Patriotism has always been a powerful tool in war, used by the higher powers to charge up their troops. Captain America is the embodiment of this, his name is enough to make any full-blooded American fight by his side. The story of Captain America is a true comic book one: a super solider serum stolen from the Nazis during the war, used on Steve Rogers (a skinny, tiny American). Add in some genetic engineering and you get the perfect human specimen, displaying all the attributes one would expect from the perfect soldier: tall, strong, fast, agile with a tactical mind and loyal to his cause.
The game begins with you right in the thick of it in Europe in 1944 in a rain soaked trench. You walk around a bit, some Nazi grunts approach and then it’s time to let the ass kicking begin. The combat is based around your trusty shield (which we’ll get to later) combined with your fists, amazing agility and, not forgetting, your tactical mind (read ‘spidey sense’). You learn the basic moves first, with an on-screen tutorial helping you with the buttons. You have at your disposal, punch, throw, jump and shield throw. In the game you never use a gun at all (apart from occasional turrets) which made it somewhat unique from my perspective, and if you’ve got no gun, the combat system needs to be very good to make up for it. Sadly, it is not the best, however there is something pleasing in the way Cap jumps around on screen like a gazelle and punches and throws the Nazis. You can also string your moves together in combos which are a must for larger groups of enemies.
You can aviod oncoming strikes thanks to your tactical mind which slows time for a split second so you can dodge and launch a counter attack. For the larger enemies, you will need to have perfect timing to beat them and land a crippling blow. There are a few boss battles but these are not very hard, simply good timing is needed to avoid and counter. Later in the game you need to use your head as we as your shield to beat bosses, but I won’t ruin the mental agility for you. There are also upgrades to choose from but these are lacking because they are so simple, you can either upgrade your shield so it hits more targets, use more counters or get a shield charge move. You get these upgrades by collecting various Intel items, with heirlooms, eggs, files, film reels unlocking further backstory and other parts of the game.

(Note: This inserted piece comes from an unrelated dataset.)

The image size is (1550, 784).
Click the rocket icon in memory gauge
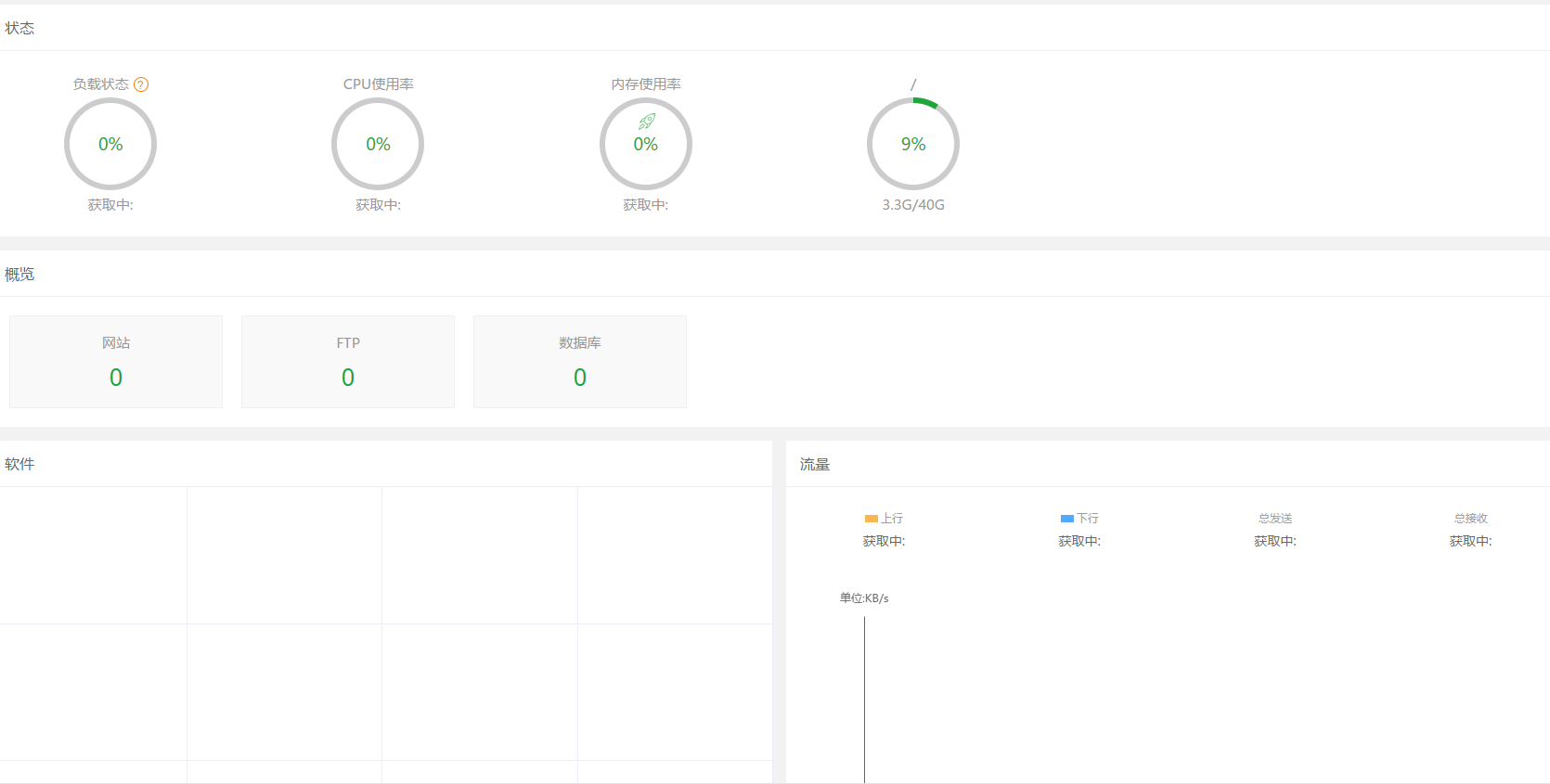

These extra parts include a challenge section where you have to beat different tasks – usually defeating a specific number of guards in a given time, or leaping around avoiding hits – to pass on to the next one, which, I have to admit, provide some simple fun.
We now get on to your famous shield. In the game it is used for killing, helping to solve puzzles, slide down wires and protect you from enemies. Cap looks great in the game as does your shield, gleaming in the light. I do have to say that once you throw it, however, the gleam goes away and becomes a bit blurry. I guess that’s to be expected. The graphics in the game are good, but not great. The enemies do look and sound good but the backgrounds sometimes appear blocky and the explosions don’t look that good. You will move from trenches to orchards, labs, sewers, mansions and cities. The detail in these places is good, but could have been much better. It seems a bit rushed, possibly.

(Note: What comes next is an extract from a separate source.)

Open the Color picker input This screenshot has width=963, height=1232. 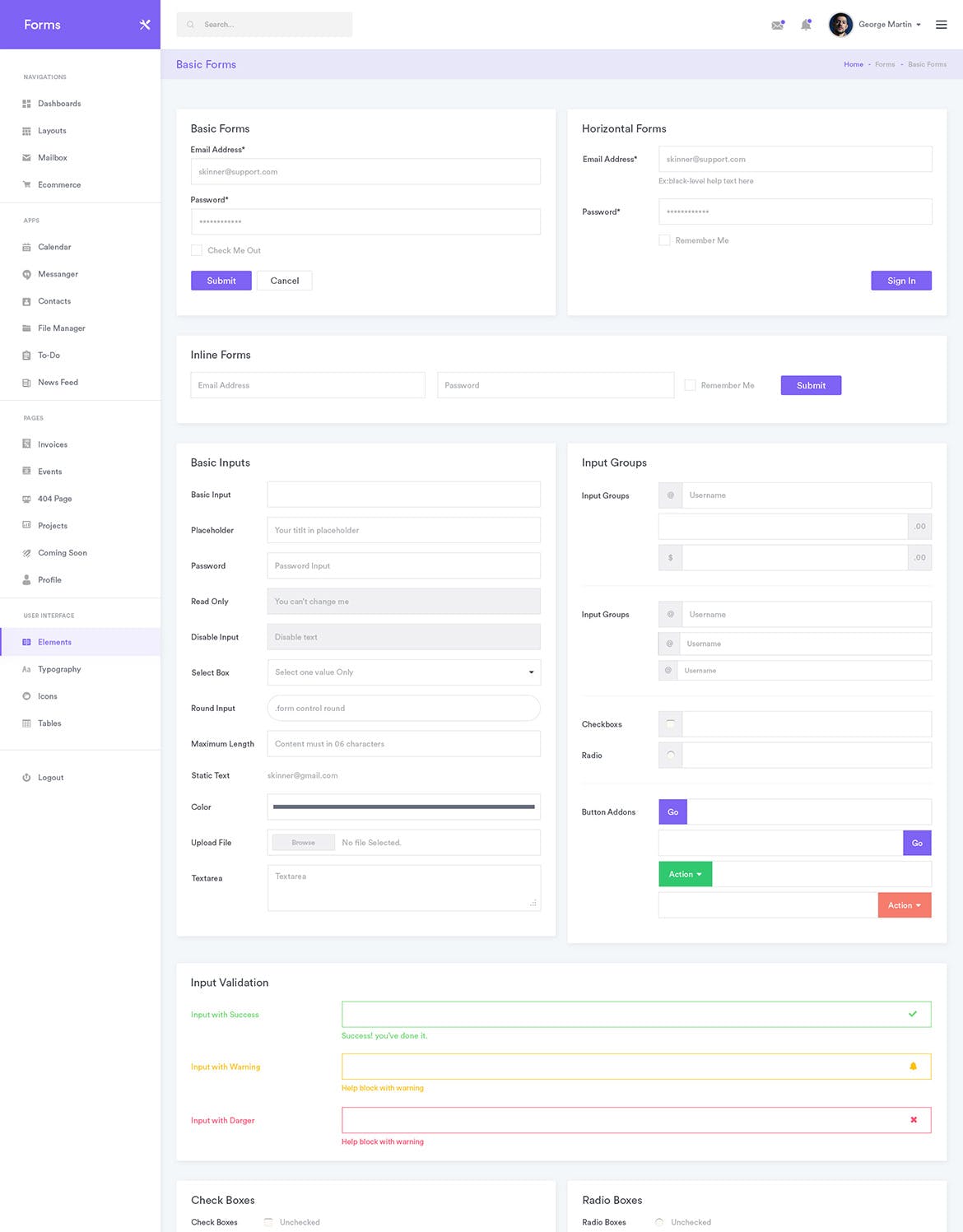402,807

The music is fine but not really of the Hollywood blockbuster standard. The sound effects are also fine, although some of the punches sound like someone hitting a pillow. The voice acting for Captain America is good and the Germans are very…German. There game even includes a puzzle element, but the tasks you’re set are very few and very easy. The decryption machine you need to use simply requires you to line up two sets of numbers. It’s so easy, even a child could do it.
Captain America: Super Soldier is let down in a big way by the lack of any multiplayer options; there isn’t even a co-op mode. Admittedly, the game’s focus is on creating a single player story, but after you’ve completed this and the challenges, there’s really no reason to play them again (unless you’re really desperate to play on a higher difficulty level) and the lack of multiplayer options hurts the game’s replay value.

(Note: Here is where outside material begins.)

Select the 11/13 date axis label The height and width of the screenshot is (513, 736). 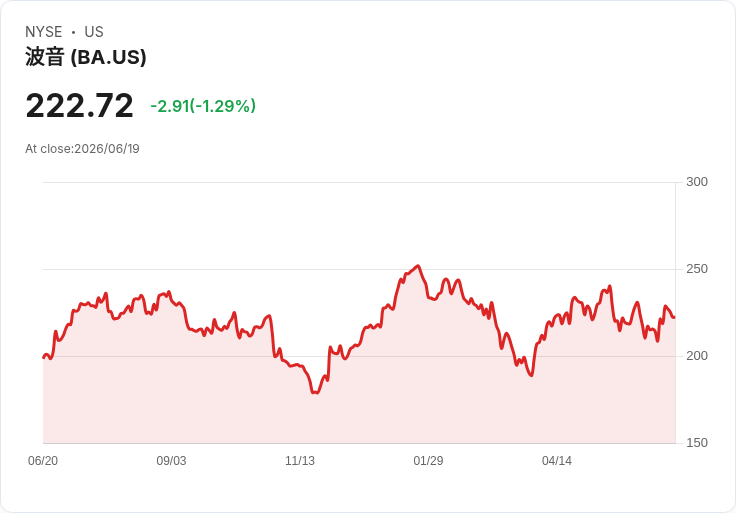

Overall, I think Captain America: Super Soldier is a prime example of what games based on movies and comic books so often turn out to be. It has potential but never lives up to it. The slightly rushed feel to the game is indicative of the fact that it’s been released to coincide with the upcoming movie, and you feel that if the developers had been given a bit more time they could have made a much better game. It’s better than the previous Marvel outings, but still, Cap deserves better.